News

By Hilary White
 
  November 22, 2007 (LifeSiteNews.com) – Socially conservative groups, including pro-life organisations, are responding positively to the news that a pair of research teams may have found a way to create embryo-like stem cells from adult cells.
 
  Two independent teams, the first from Japan’s Kyoto University, followed by a team from the University of Wisconsin, have performed the groundbreaking research which found a method of “reprogramming” human skin cells to revert to a “pluripotent” state. These cells have been shown to be able to become many tissue types of the body.
 
  Both teams published their findings, the former in the scientific journal Cell, and the other in Science, within a week of each other and the response from both researchers and those who had opposed human embryo research and cloning, has been overwhelmingly positive.
 
  A spokesman for President Bush, Tony Fratto said the president was “very pleased” to hear the reports. “By avoiding techniques that destroy life, while vigorously supporting alternative approaches, President Bush is encouraging scientific advancement within ethical boundaries,” said Fratto in a written statement.
 
  In 2001 President Bush froze federal funds for research that would create new stem cell lines from embryos and has twice vetoed Congressional bills to overturn that policy.
 
“The President believes medical problems can be solved without compromising either the high aims of science or the sanctity of human life,” Fratto added.
 
  Wendy Wright, president of Concerned Women for America, said, “Once again science is catching up to ethics, proving that the moral way is the most sound, scientific choice.” Wright said the new method will allow lawmakers to be assured when they discontinue pursuing “politically-charged” policies that fund stem cell research which destroys embryos.
 
  Prominent ethicist Leon Kass told the National Review the breakthrough is “an enormously significant achievement, one that boosters of medical progress and defenders of human dignity can celebrate without qualification.”
 
  Kass, who helped to develop the Bush embryo research policy as head of the President’s Council on Bioethics, said the advantage of the discovery was in the cells’ versatility and that they can be obtained without the deaths of embryonic human beings or exploitation of women for their ova.

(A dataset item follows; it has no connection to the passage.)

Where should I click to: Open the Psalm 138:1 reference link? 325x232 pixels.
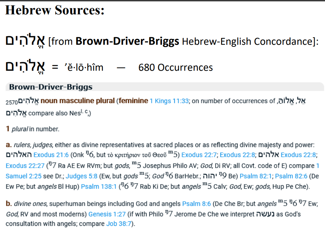pyautogui.click(x=99, y=187)
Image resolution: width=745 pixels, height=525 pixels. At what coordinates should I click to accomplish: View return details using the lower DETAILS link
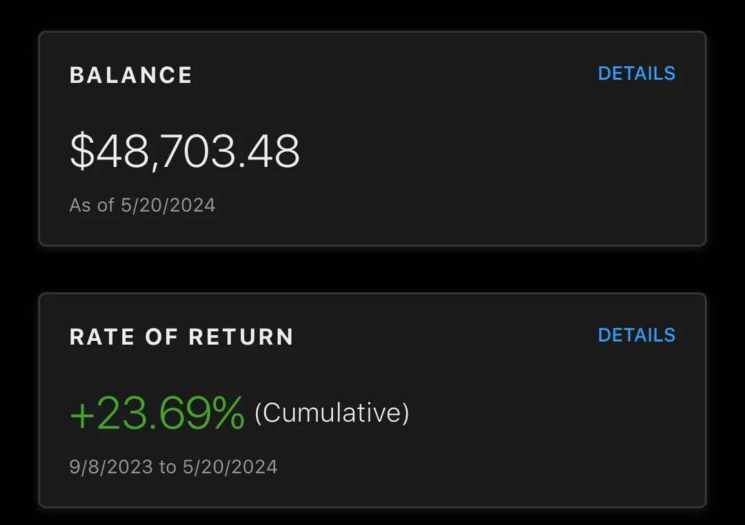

“Best of all,” Kass said, “these cells can be created from everyone – permitting the study of cells with different diseases and genetic makeup and, when stem-cell-based therapies eventually become available, providing rejection-proof tissues for personalized transplantation.” He noted that the discovery also renders the “alleged need for so-called therapeutic cloning – cloning embryos for research – now passé.”
 
“We can therefore disentangle the ‘life issue’ of embryo-destruction from the “dignity issue” of baby manufacture, and enact a legislative ban on cloning and other degrading forms of baby-making.”
 
  Justin Cardinal Rigali of Philadelphia, the chairman of the US bishops’ pro-life committee, has welcomed the announcement saying the discovery offers “new hope advancing stem cell research and therapies while fully respecting the dignity of human life.”
 
  The cardinal said the technique promises to provide stem cells that can match a patient’s genetic composition while it “avoids the many ethical landmines associated with embryonic stem cell research.”
 
  Meanwhile, the British House of Lords has passed Britain’s new Human Fertilisation and Embryology or HFE Bill without a vote to the next stage. The Lords will debate amendments from December 3 onwards.
 
  Anthony Ozimic, political secretary of the Society for the Protection of Unborn Children (SPUC) said he was “disappointed but unsurprised” that the Labour-controlled government pushed the bill through to the next stage, despite the advances that will render moot the cloning and embryonic research allowed under the proposed law.
 
“SPUC will continue to urge parliamentarians to reject the bill in principle and as a whole and we will support whatever parliamentary activity is most effective in helping to stop the bill,” Ozimic said.
 
“We will be emphasising how advances in ethical alternatives to destructive embryo research make many of the bill’s provisions redundant.